* [INSTRUCTIONS FOR THE TASK] Each line below should be reproduced without any alteration.

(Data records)

------------------------------------------------------------------------

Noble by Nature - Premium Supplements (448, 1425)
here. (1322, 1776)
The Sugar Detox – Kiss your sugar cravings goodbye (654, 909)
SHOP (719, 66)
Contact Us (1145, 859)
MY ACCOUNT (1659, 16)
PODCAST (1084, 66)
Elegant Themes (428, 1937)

------------------------------------------------------------------------

* [EXERCISE SOLUTION]
Noble by Nature - Premium Supplements (448, 1425)
here. (1322, 1776)
The Sugar Detox – Kiss your sugar cravings goodbye (654, 909)
SHOP (719, 66)
Contact Us (1145, 859)
MY ACCOUNT (1659, 16)
PODCAST (1084, 66)
Elegant Themes (428, 1937)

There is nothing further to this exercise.